WRITTEN TASK: Rewrite the data from the line with "The width and height of the screenshot is (1400, 788)." to the line with "pyautogui.click(x=623, y=775)", changing "sidebar" to "navigation" and keeping everything else the same. Leave the pictures out of your answer.

INPUT RECORDS:
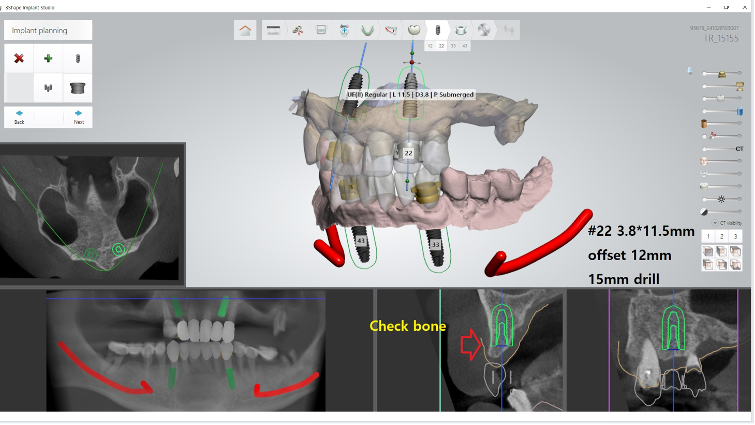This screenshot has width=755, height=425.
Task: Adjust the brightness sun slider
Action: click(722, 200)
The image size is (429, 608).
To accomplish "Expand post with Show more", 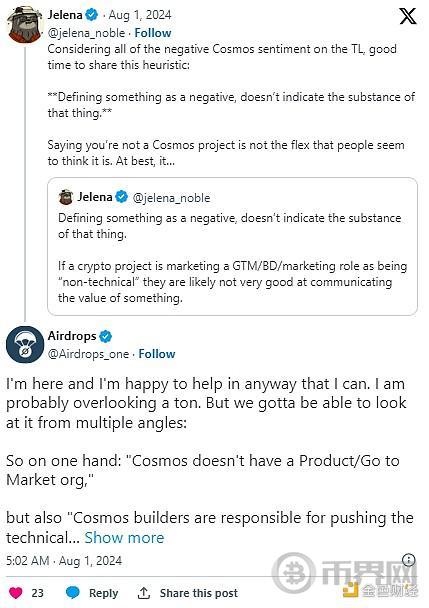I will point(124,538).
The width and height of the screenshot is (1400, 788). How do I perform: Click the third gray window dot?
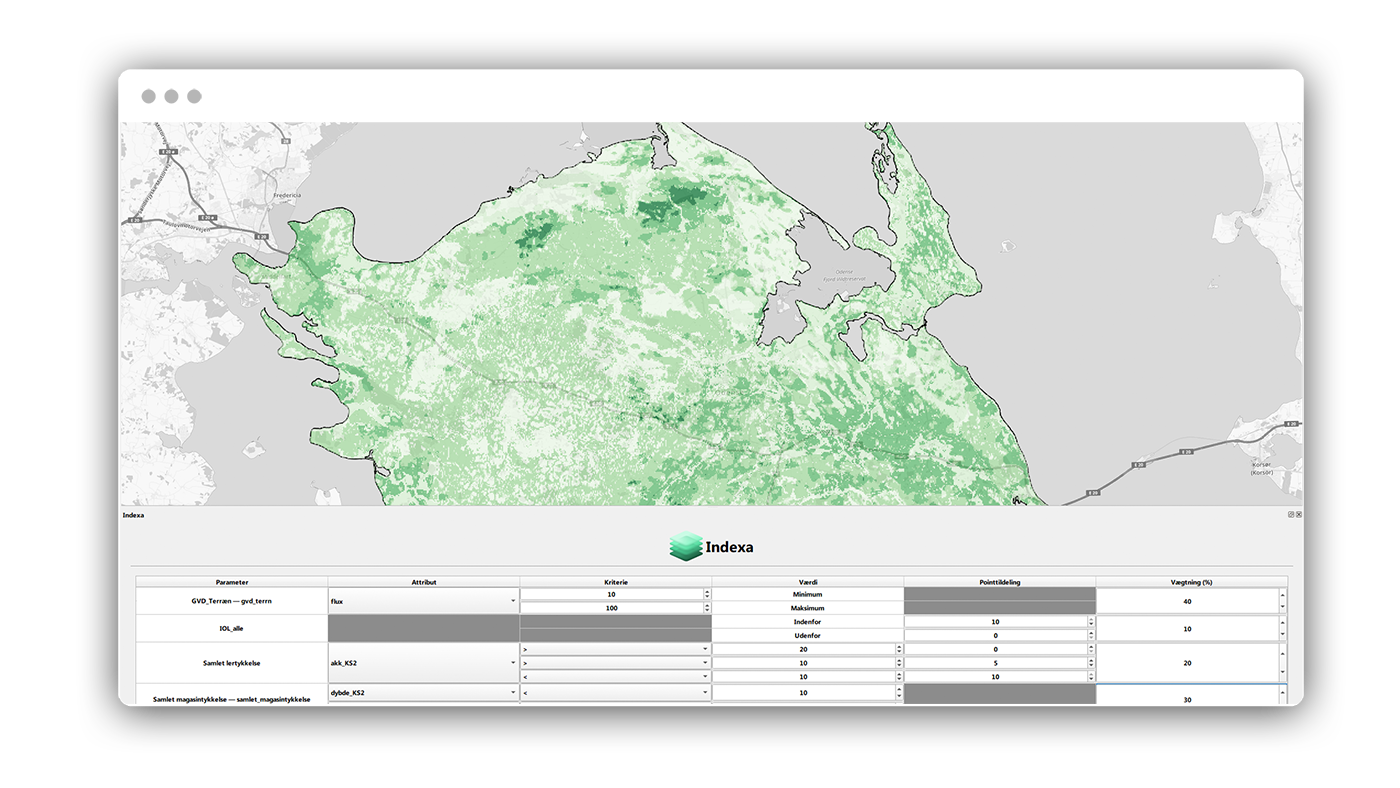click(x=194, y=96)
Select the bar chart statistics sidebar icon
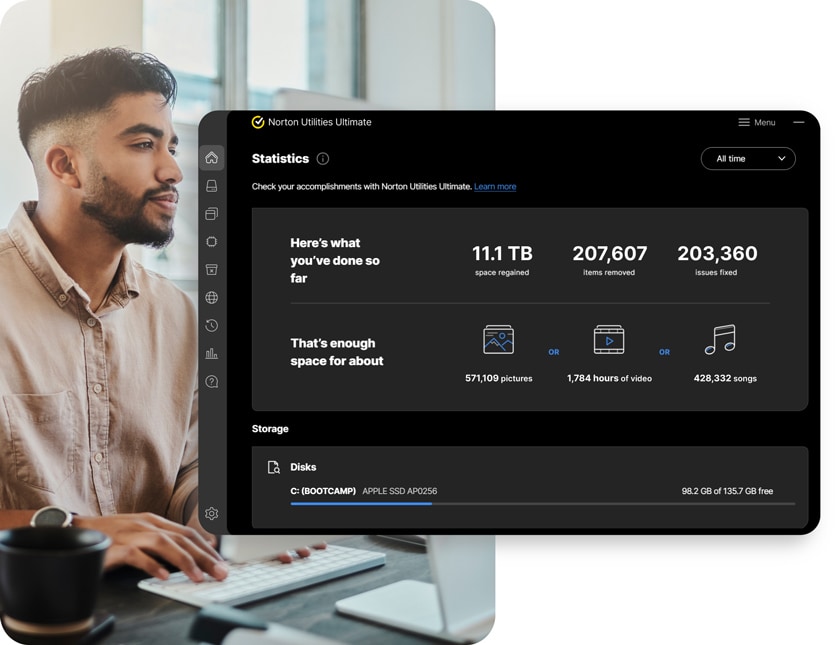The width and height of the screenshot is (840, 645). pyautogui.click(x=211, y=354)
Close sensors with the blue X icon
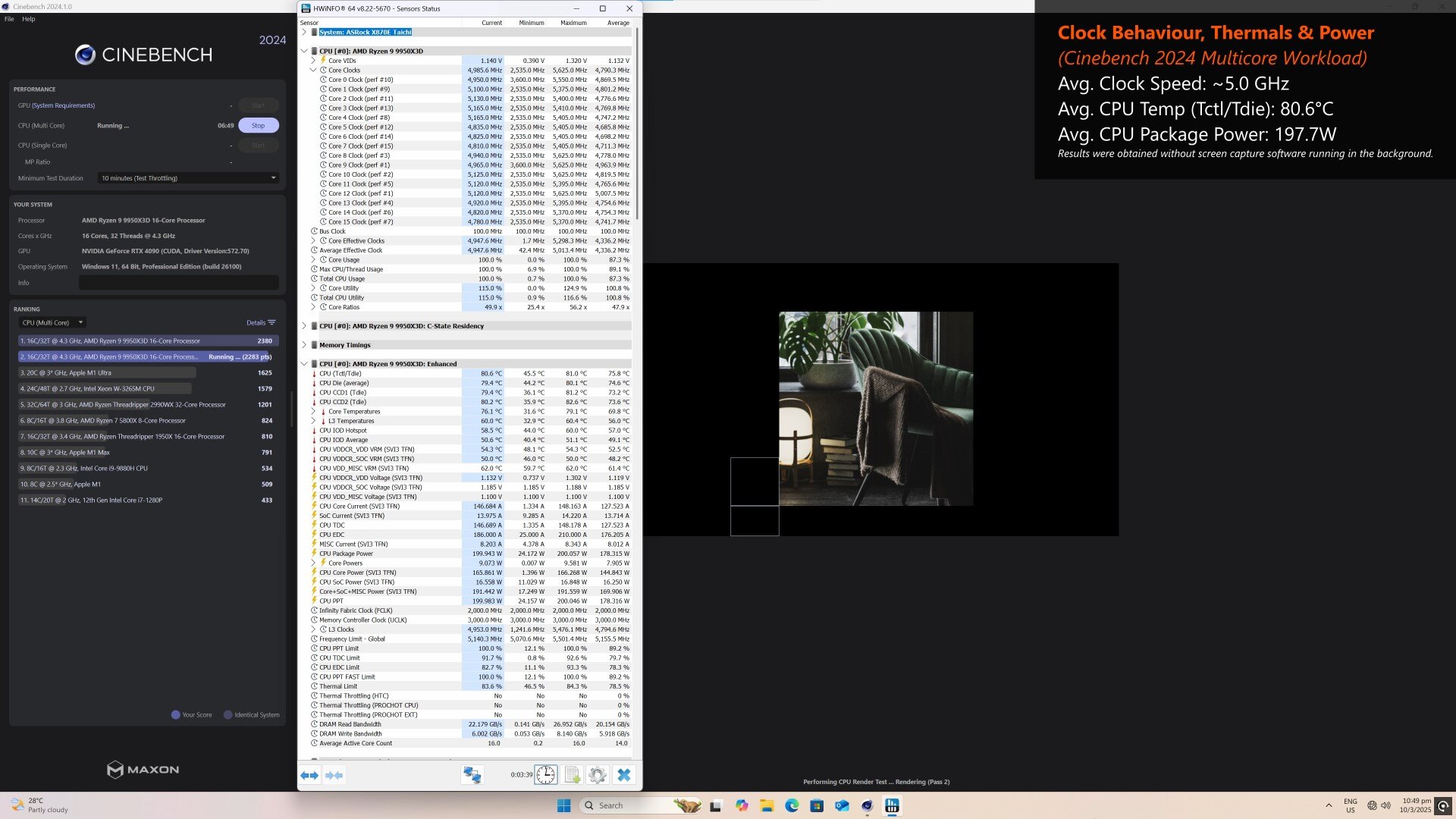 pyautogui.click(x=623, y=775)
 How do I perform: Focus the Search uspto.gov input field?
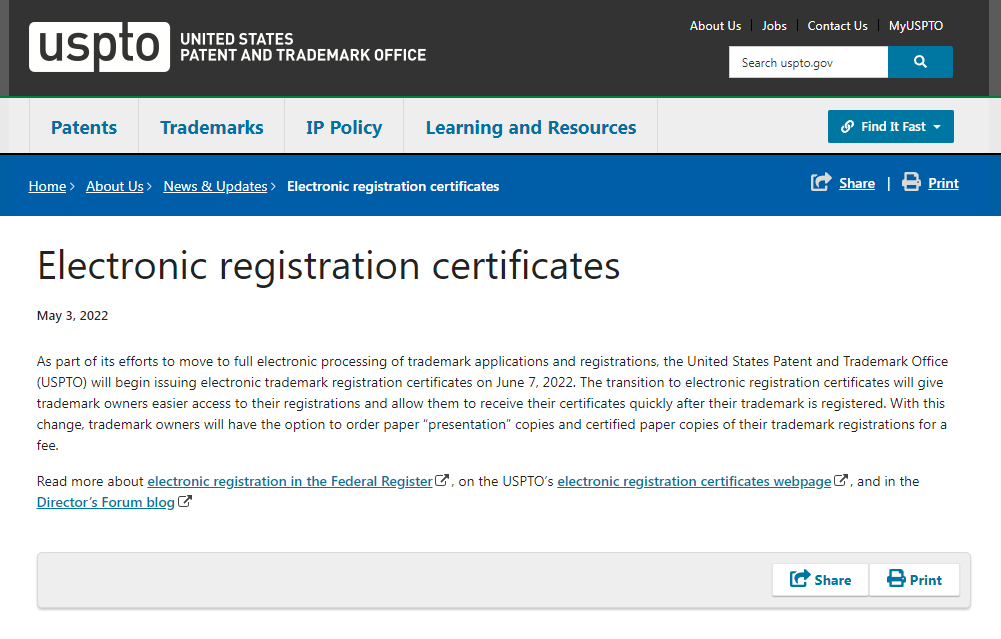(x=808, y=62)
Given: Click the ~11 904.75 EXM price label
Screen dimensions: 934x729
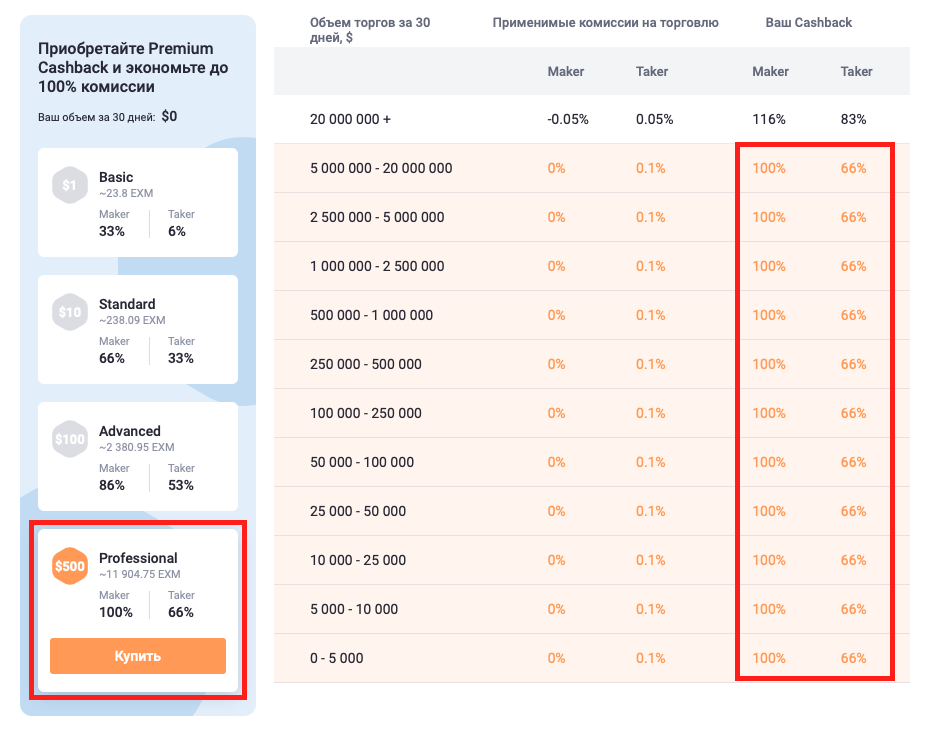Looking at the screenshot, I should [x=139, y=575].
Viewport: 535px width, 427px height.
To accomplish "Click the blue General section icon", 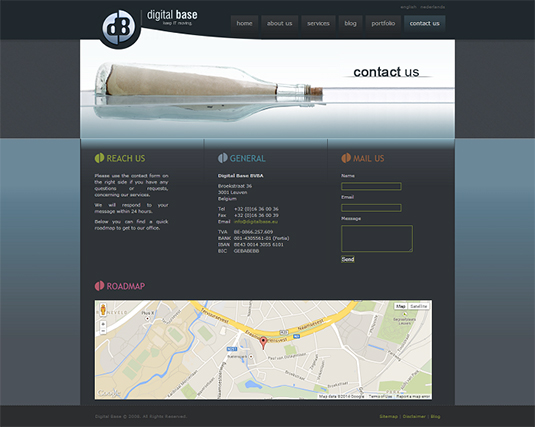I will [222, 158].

IN RESPONSE:
The width and height of the screenshot is (1400, 788). How do I perform: Click the third gray window dot?
click(x=194, y=96)
Select the bar chart statistics navigation icon
The width and height of the screenshot is (840, 645). pyautogui.click(x=211, y=354)
Close sensors with the blue X icon
 pyautogui.click(x=623, y=775)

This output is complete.